» Your instructions
Write out the rows below, beginning at the line that contains "list item 4?" and stopping after the last row, with both ends included. Leave out the pictures.

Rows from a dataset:
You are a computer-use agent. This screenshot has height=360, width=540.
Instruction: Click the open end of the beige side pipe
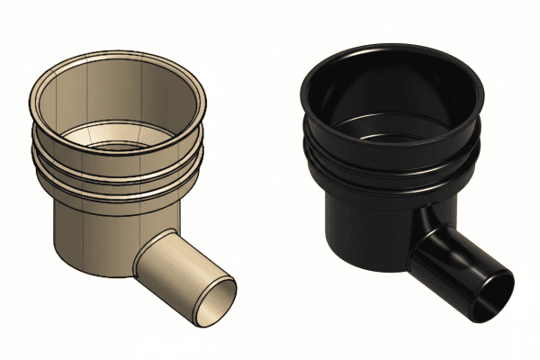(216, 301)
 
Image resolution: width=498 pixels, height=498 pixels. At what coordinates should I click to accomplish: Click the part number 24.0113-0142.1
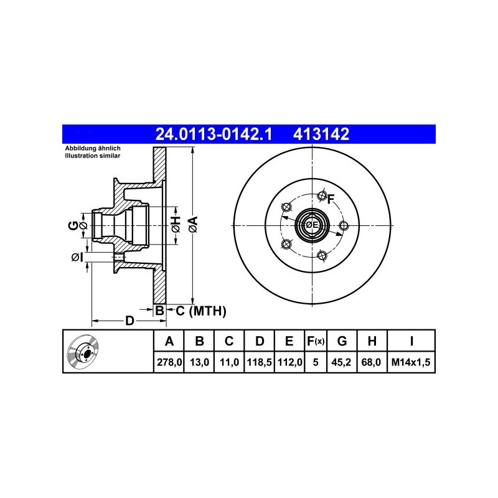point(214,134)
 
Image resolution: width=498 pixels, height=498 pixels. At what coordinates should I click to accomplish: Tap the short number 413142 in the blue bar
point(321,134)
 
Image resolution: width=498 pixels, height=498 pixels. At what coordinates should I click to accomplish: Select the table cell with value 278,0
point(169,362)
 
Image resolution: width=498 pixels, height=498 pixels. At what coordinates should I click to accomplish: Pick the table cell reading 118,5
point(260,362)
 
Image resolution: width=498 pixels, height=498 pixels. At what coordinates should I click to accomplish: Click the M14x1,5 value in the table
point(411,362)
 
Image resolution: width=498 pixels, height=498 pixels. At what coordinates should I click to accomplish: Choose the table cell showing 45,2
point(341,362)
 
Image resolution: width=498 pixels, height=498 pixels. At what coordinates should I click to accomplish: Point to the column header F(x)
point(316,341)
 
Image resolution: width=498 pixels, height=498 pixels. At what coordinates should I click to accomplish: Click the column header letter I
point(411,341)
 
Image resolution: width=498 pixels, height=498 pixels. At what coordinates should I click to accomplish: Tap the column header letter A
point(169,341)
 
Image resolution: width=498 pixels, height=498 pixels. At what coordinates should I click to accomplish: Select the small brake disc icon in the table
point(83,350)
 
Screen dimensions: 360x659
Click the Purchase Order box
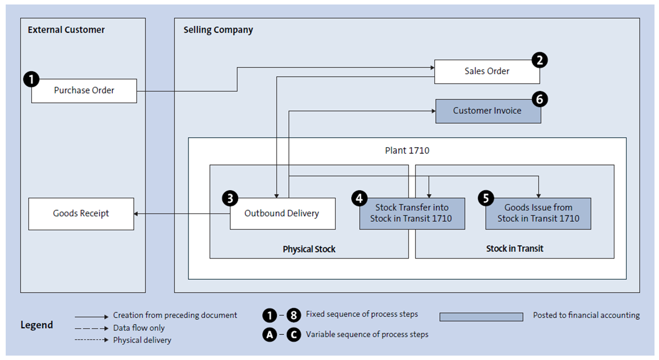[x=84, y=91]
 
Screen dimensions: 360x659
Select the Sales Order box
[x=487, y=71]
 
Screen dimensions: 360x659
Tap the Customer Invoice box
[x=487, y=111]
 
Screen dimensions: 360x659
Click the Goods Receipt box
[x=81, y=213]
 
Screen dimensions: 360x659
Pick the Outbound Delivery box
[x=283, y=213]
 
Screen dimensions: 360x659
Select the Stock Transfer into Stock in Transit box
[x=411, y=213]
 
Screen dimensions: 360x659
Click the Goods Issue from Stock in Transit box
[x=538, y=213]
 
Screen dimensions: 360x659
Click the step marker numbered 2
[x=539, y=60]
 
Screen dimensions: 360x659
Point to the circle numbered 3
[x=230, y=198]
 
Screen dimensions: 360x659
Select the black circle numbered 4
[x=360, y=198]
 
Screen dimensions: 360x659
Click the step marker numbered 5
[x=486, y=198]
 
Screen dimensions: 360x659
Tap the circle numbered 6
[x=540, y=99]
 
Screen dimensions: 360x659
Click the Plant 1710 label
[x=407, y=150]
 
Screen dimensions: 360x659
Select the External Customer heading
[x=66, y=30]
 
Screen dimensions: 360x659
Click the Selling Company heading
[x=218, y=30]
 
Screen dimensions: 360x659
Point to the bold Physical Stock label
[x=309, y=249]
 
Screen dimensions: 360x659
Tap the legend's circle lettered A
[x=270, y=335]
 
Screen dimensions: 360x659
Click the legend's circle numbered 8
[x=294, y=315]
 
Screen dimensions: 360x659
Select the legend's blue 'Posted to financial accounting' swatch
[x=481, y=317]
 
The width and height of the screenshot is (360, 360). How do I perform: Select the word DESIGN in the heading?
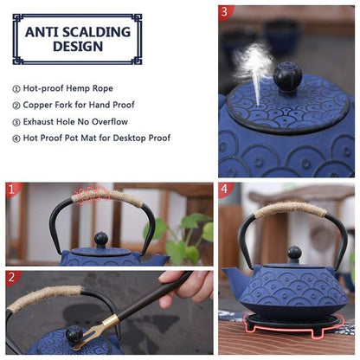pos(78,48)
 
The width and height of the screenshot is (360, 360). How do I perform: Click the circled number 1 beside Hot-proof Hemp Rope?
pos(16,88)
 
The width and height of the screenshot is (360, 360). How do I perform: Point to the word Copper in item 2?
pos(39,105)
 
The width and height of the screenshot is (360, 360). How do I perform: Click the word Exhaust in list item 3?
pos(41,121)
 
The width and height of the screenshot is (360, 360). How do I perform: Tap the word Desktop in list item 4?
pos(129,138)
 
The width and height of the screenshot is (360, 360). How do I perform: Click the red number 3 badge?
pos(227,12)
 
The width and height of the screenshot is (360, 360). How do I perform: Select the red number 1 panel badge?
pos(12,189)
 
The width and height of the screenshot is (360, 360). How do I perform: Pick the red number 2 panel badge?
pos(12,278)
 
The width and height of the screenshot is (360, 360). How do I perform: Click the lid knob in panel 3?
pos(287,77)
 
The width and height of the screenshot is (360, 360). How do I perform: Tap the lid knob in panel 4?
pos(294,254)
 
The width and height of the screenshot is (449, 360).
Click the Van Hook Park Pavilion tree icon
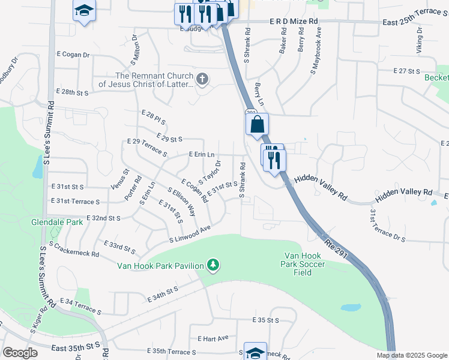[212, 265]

» Output of the task
The width and height of the screenshot is (360, 360). How do I perform: Tap the word Desktop in list item 4?
pos(129,138)
 
The width and height of the screenshot is (360, 360). How do I perform: Click the red number 3 badge?
pos(227,12)
 
The width and height of the screenshot is (360, 360). How do I perform: Select the red number 1 panel badge?
pos(12,189)
 
The width and height of the screenshot is (360, 360). How do I perform: Pick the red number 2 panel badge?
pos(12,278)
 
The width and height of the screenshot is (360, 360). How do I perform: Click the lid knob in panel 3?
pos(287,77)
 
The width and height of the screenshot is (360, 360). How do I perform: Tap the lid knob in panel 4?
pos(294,254)
 
The width and height of the screenshot is (449, 360).
Click the Van Hook Park Pavilion tree icon
[212, 265]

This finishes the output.